Bazı kişilerde de örtülü stres olabildiğine dikkat çeken Prof. Dr. Nevzat Tarhan, sözlerini şöyle tamamladı:

“Örtülü streste kişi stresli değilim, neden tansiyonum çıksın, neden elim ayağım uyuşsun, kalbim çarpsın diyor. Bu kişilere stresten olduğunu söyleyince stresim yok diyorlar. O zaman da doktorun kendisini anlamadığını düşünüyor. Örtülü streste kişi stresli olduğunu bilmez, stres organ diliyle yaşanır. Stres damarı kasar, tansiyonu yükseltir, omuz boyun sırt kaslarını kasar. Örtülü stres duygularını bastıran kişilerde çok oluyor. Duygularını bastırdıkları için bu kişiler duygu ifadesi yapamazlar. Bir şeye üzüldüklerinde, kızdıklarında içlerine atarlar, kendileri ile savaşırlar.
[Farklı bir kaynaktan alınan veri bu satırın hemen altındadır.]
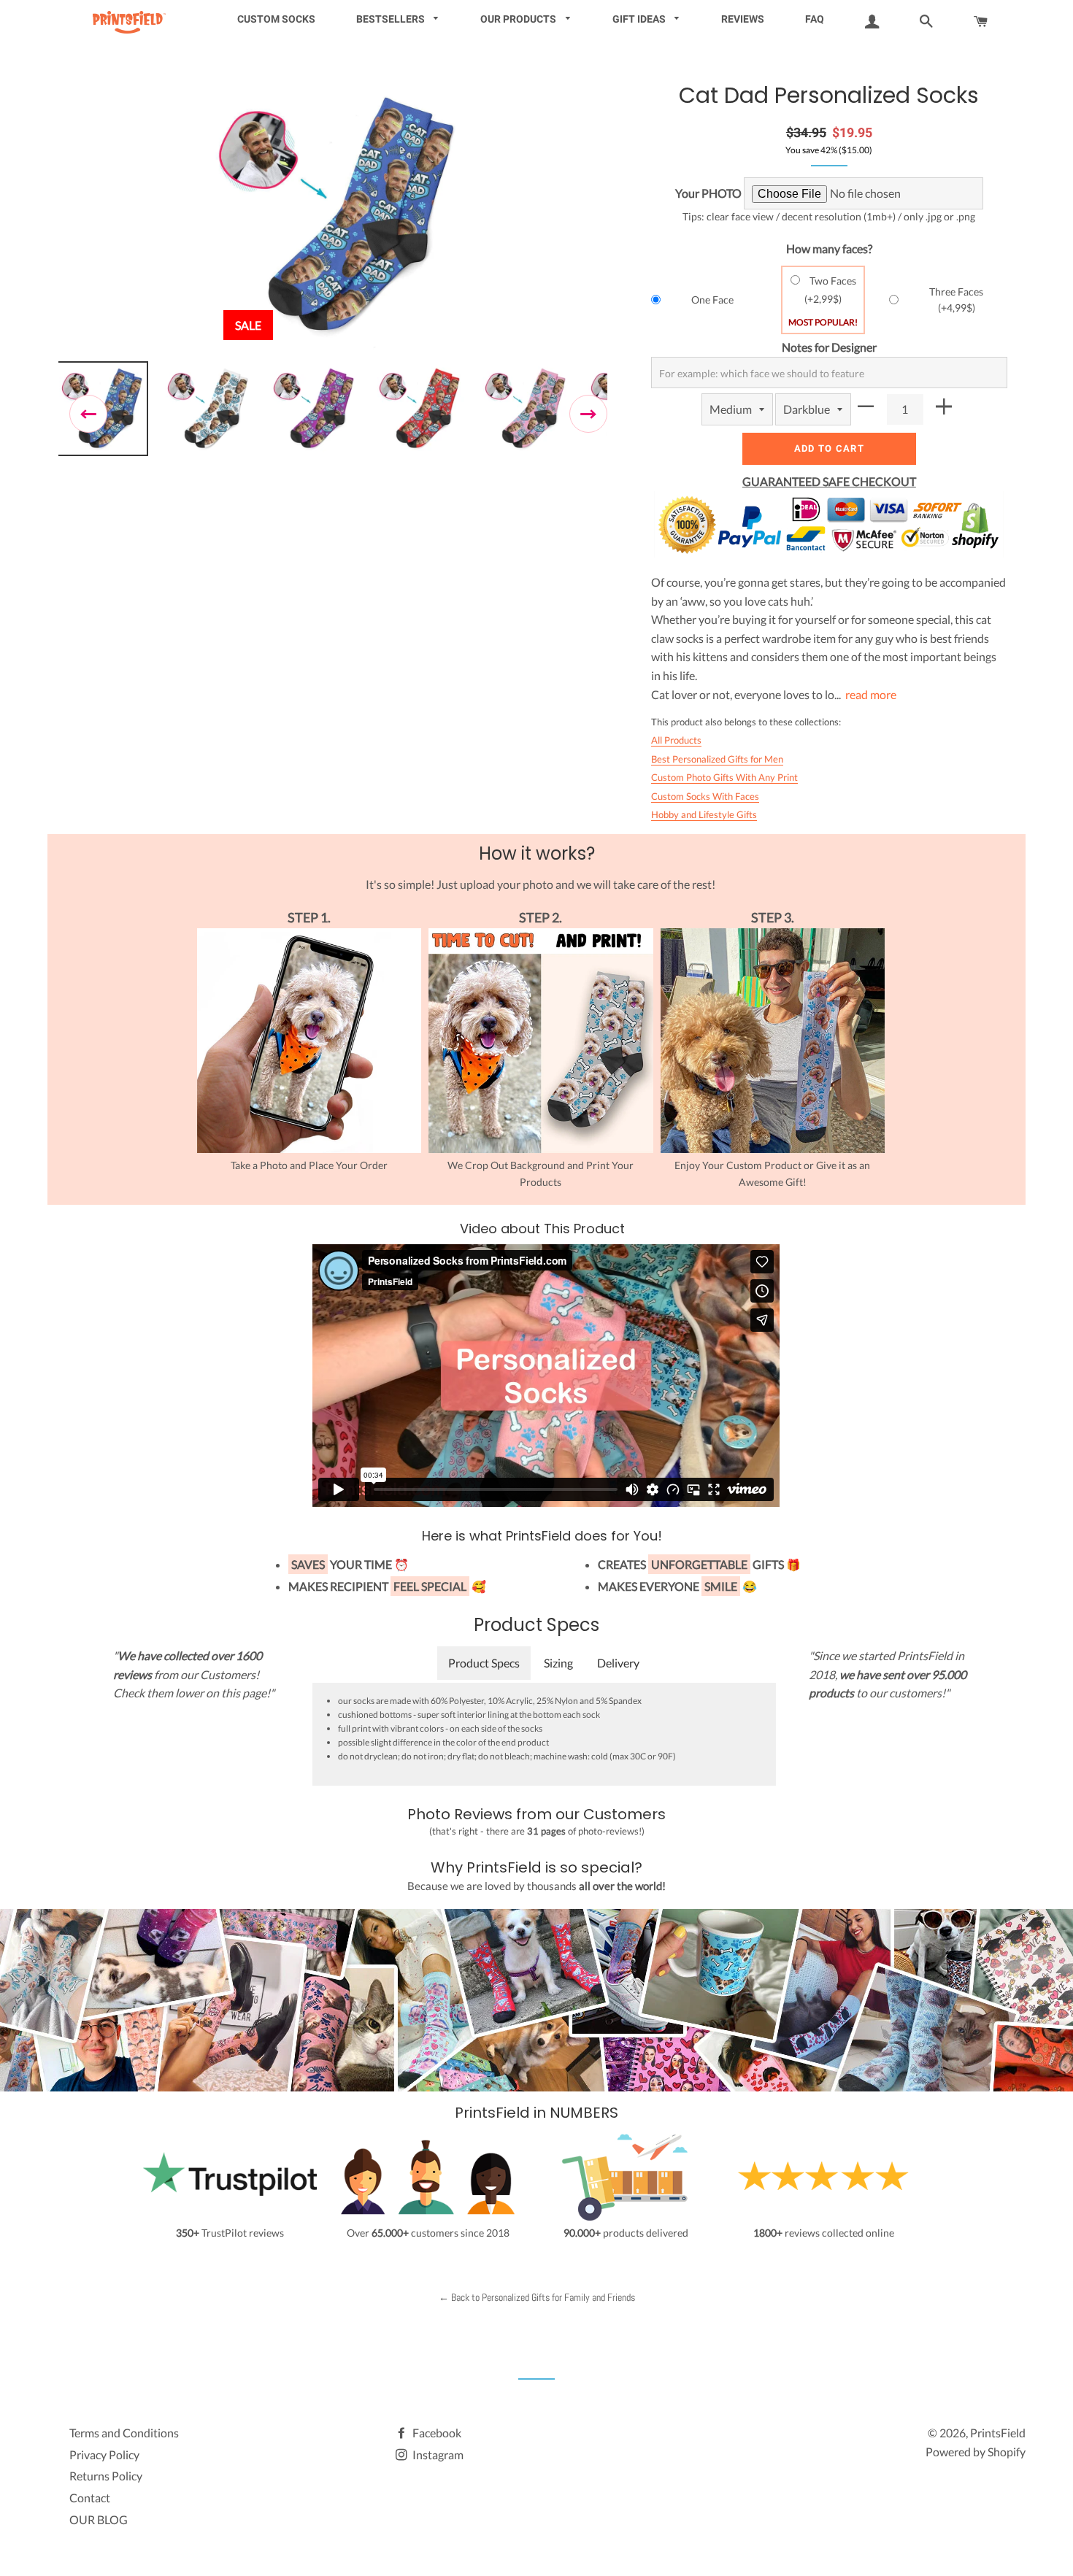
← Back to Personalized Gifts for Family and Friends (537, 2297)
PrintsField (998, 2433)
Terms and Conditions (124, 2433)
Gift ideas (640, 19)
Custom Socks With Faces (705, 796)
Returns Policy (105, 2476)
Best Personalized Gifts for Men (717, 759)
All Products (676, 740)
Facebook (435, 2433)
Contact (89, 2497)
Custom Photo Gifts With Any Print (724, 777)
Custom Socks (276, 19)
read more (870, 694)
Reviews (742, 19)
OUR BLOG (98, 2519)
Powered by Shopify (976, 2452)
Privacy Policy (104, 2454)
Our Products (519, 19)
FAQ (814, 19)
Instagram (437, 2454)
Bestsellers (391, 19)
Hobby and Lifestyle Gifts (704, 814)
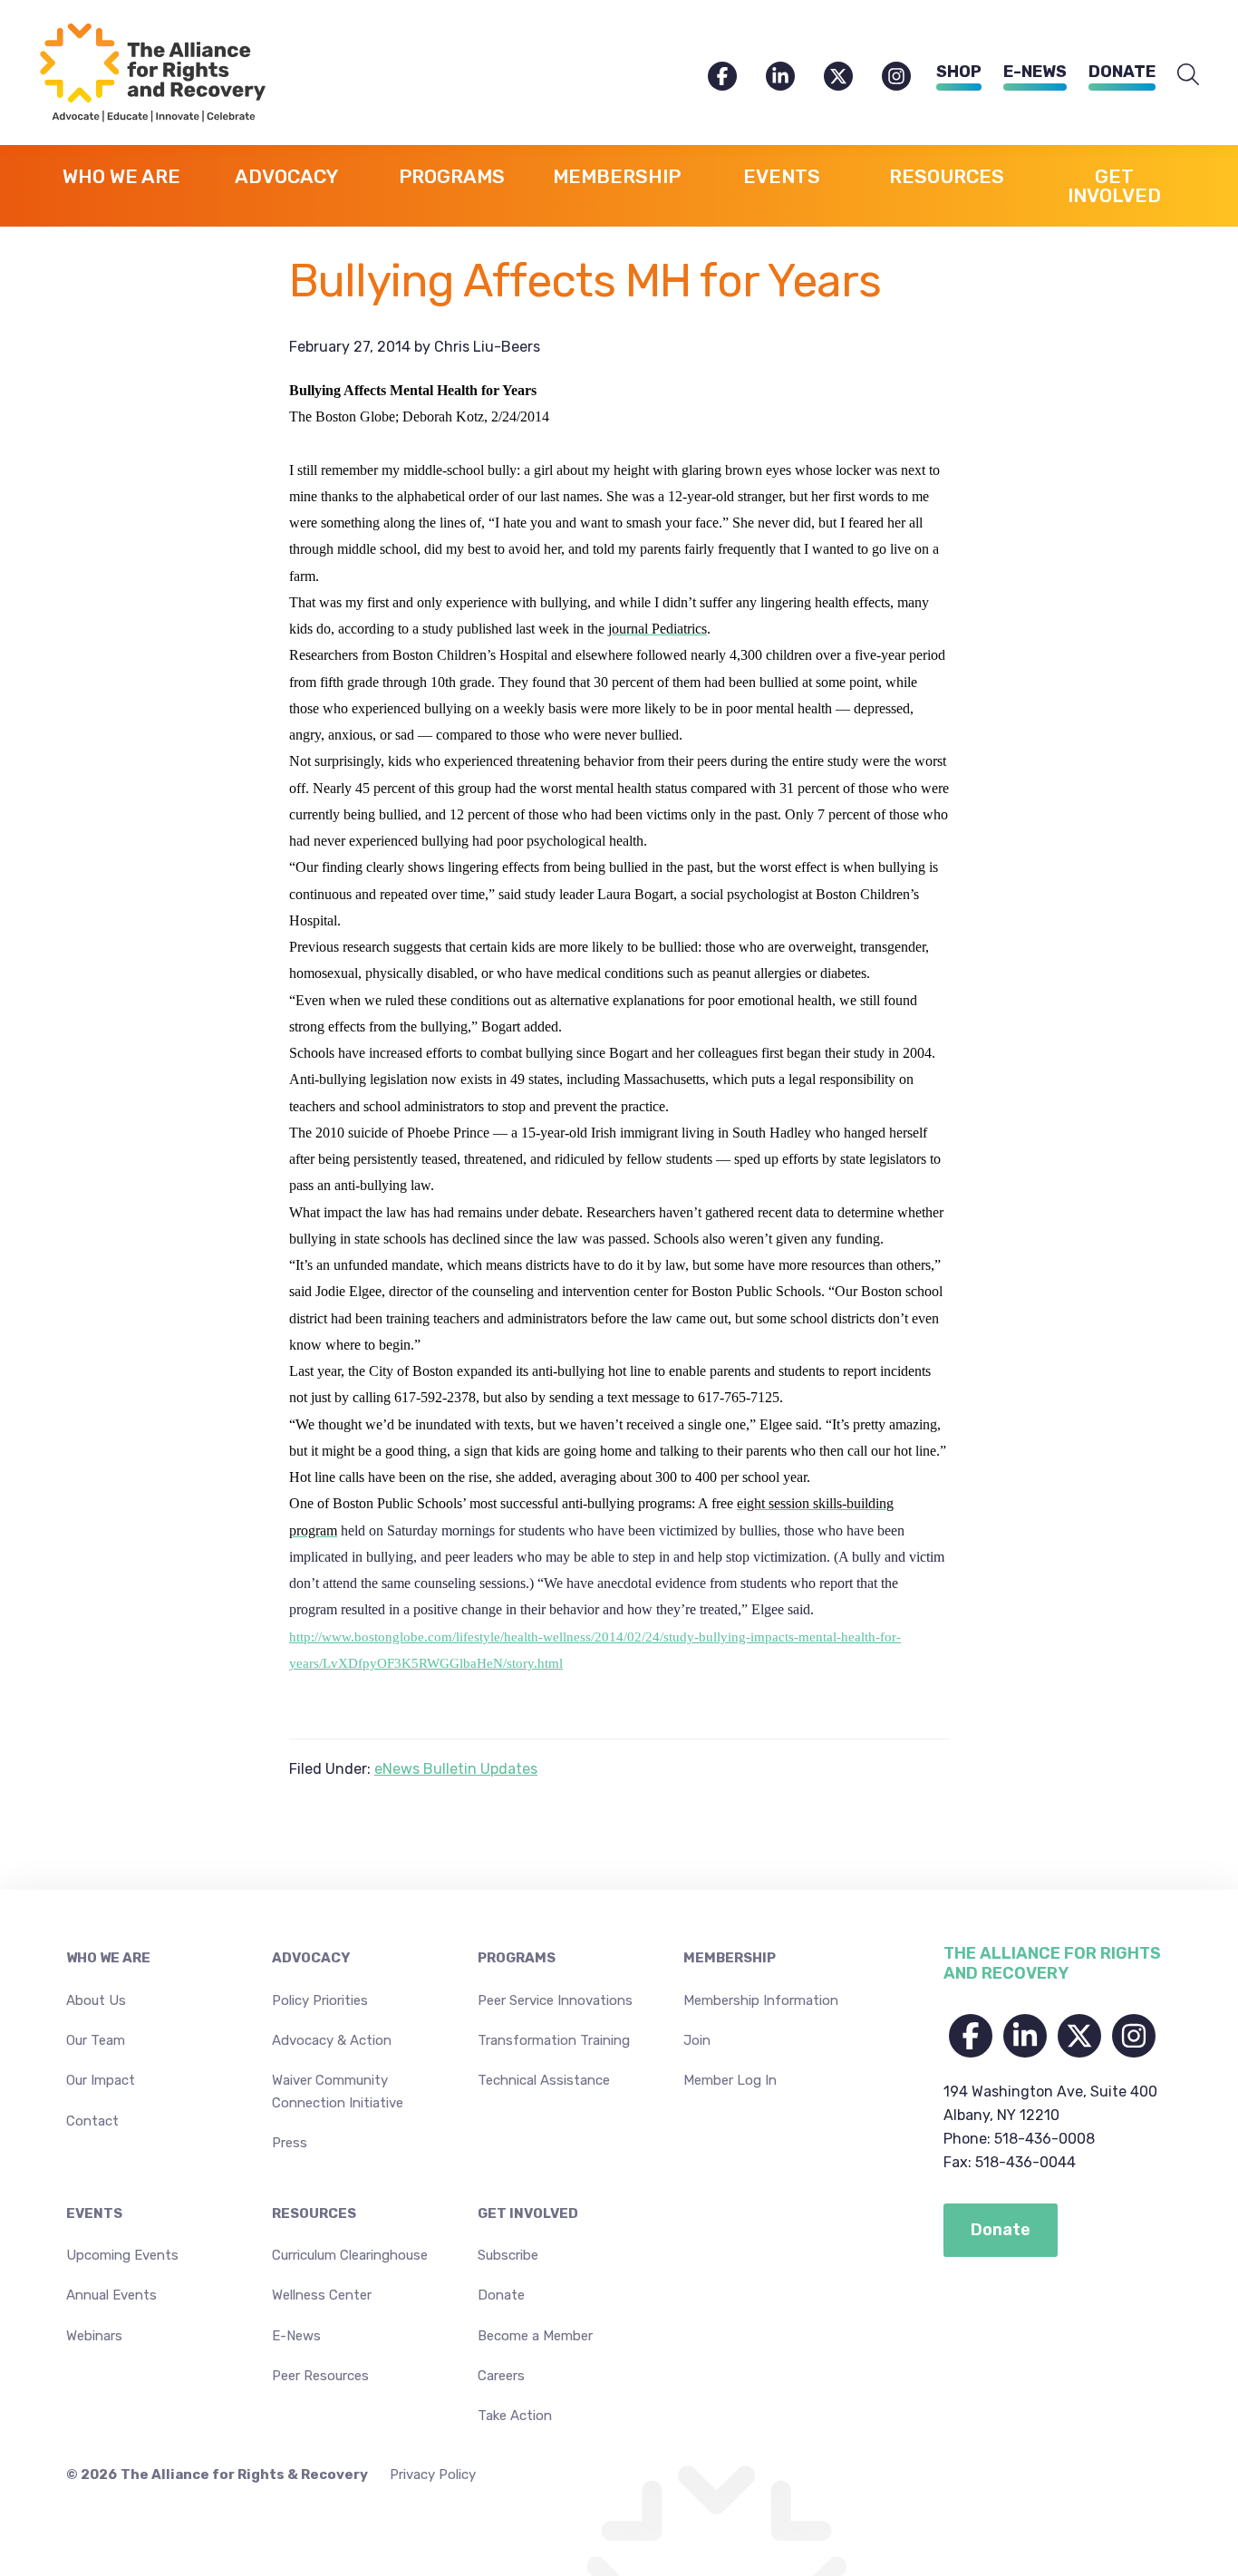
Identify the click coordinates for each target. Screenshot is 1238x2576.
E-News (1035, 72)
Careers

Bu durumda beynin motorilazyoslarında duygu ifadesine izin vermedikleri için devamlı stres bağışıklık sistemini bastırır. Vücuttaki uyuyan kanser hücrelerini uyandırır ve kişide kanser başlar. Onun için bu örtülü stresi de unutmasınlar. Benim stresim yok deyip umursamaz davranmamaları gerekir.”